Gory comedy is an interesting collision of style and taste
I have no doubt that when Dimension kicks into overdrive to sell you "Aftershock" sometime in 2013, you're going to see Eli Roth's name used a whole lot. I understand it, too. Roth has been enormously good at turning his name into a brand, something that a certain group of young filmmakers have developed as an important skill set in the 21st century. After all, he's served as "Eli Roth presents" on several films, and he's part of the new Vegas venture, The Goretorium, which is a year-round horror-themed experience. The last feature film that Eli directed was in 2004, though, so when you see critics and marketing that will fall over themselves to heap both the flaws and the merits of "Aftershock" at his feet, that's because the branding worked, not because he's genuinely the key architect of this particular movie.

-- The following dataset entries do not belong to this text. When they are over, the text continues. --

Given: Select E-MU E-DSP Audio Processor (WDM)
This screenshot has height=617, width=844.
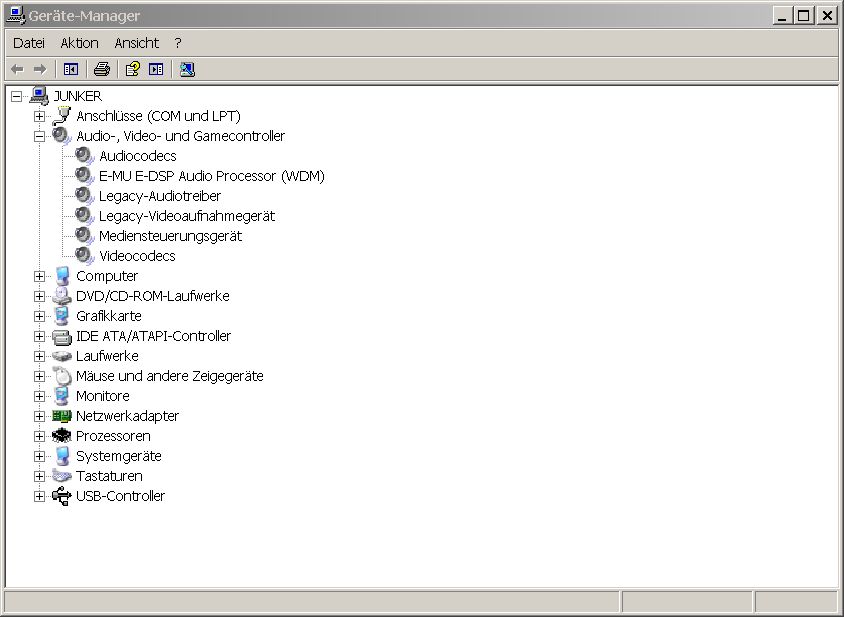Looking at the screenshot, I should click(211, 176).
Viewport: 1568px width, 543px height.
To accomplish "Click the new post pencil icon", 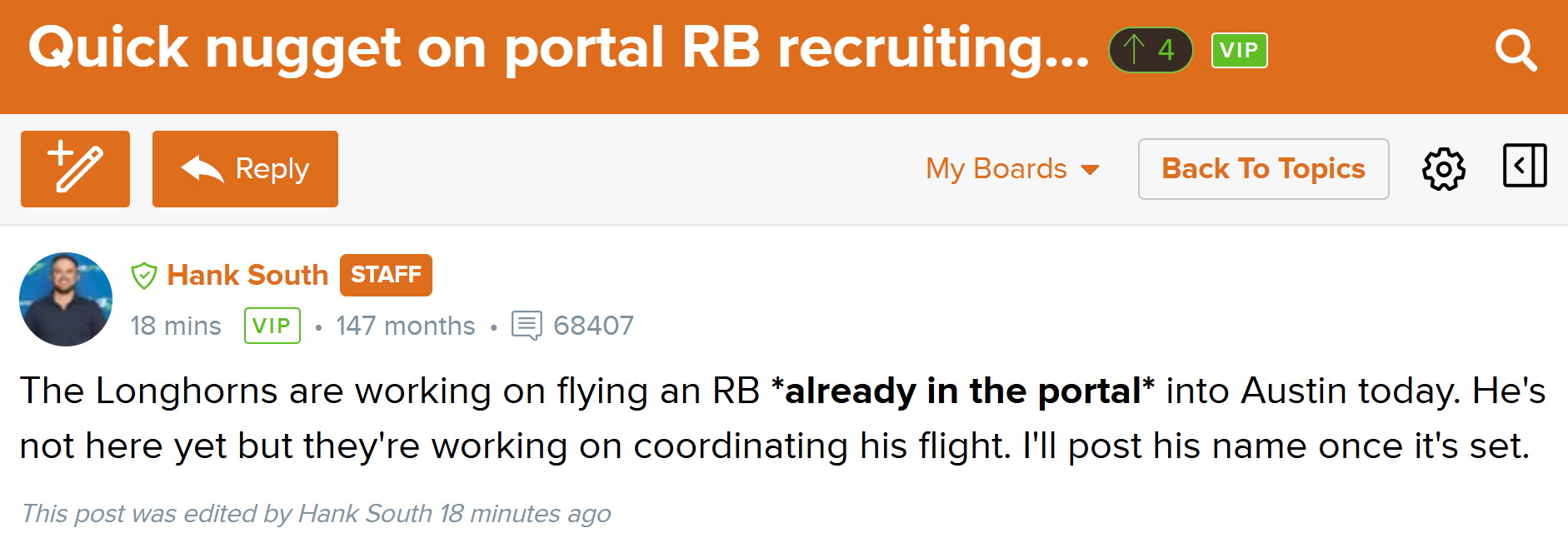I will pyautogui.click(x=75, y=168).
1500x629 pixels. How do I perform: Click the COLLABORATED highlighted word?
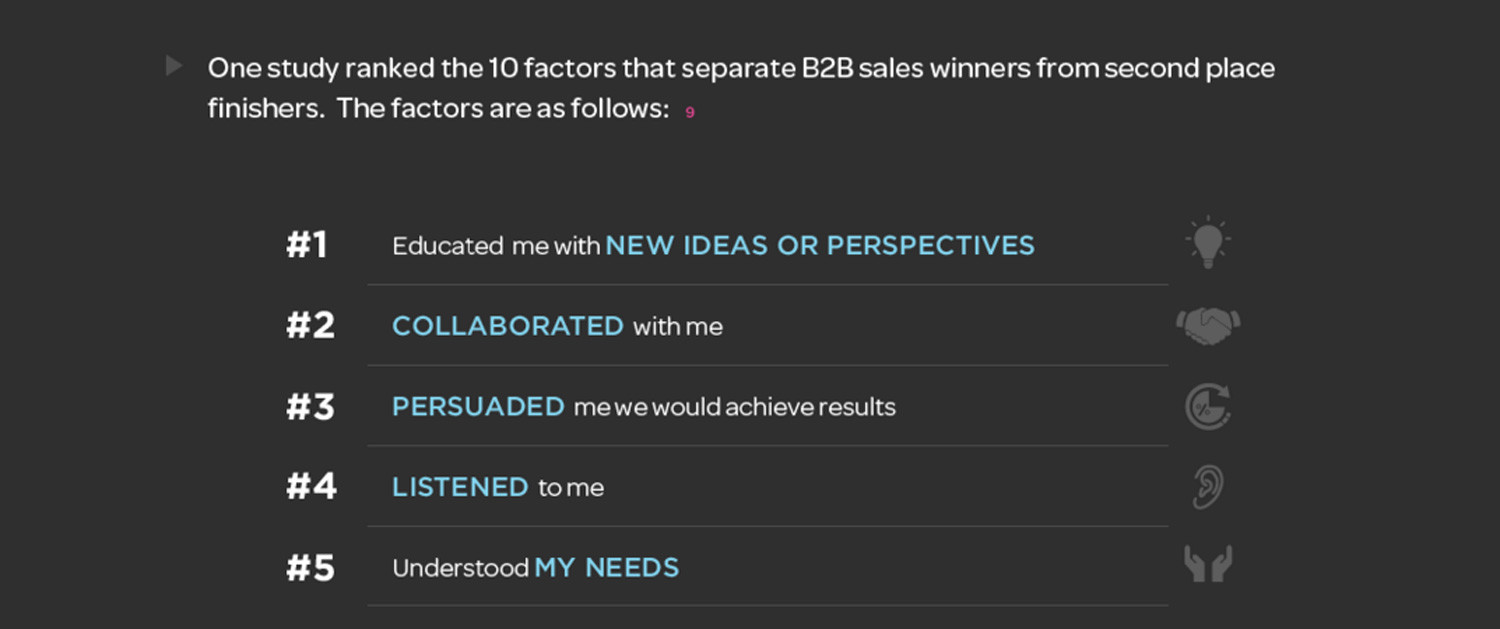point(508,326)
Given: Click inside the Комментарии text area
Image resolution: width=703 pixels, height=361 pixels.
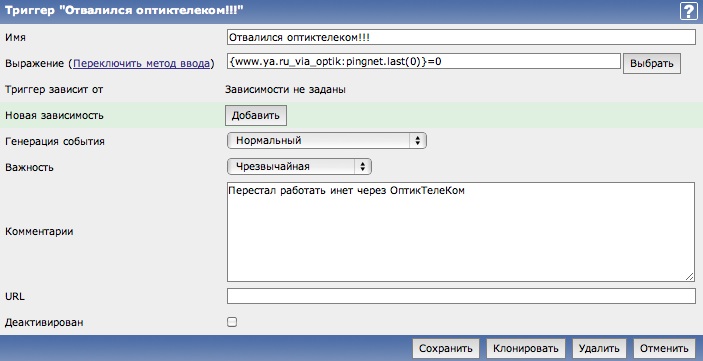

This is very much a collaboration, though, between Eli and Nicolas Lopez, a Chilean filmmaker who has had a fascinating career of ups and downs so far. His first film in 2004, "Promedio Rojo," is a rowdy teenage sex comedy, brash and funny and raw, and it got him some international attention. That led to the production of "Santos," his second film, which is a big sprawling glorious mess of a film, a narrative that ran away from him, filled with all sorts of big imagination. It was much too expensive for the sort of specialty niche film that it was, and it set him back a bit. It consumed four full years of his life, and I think it's not the film he set out to make.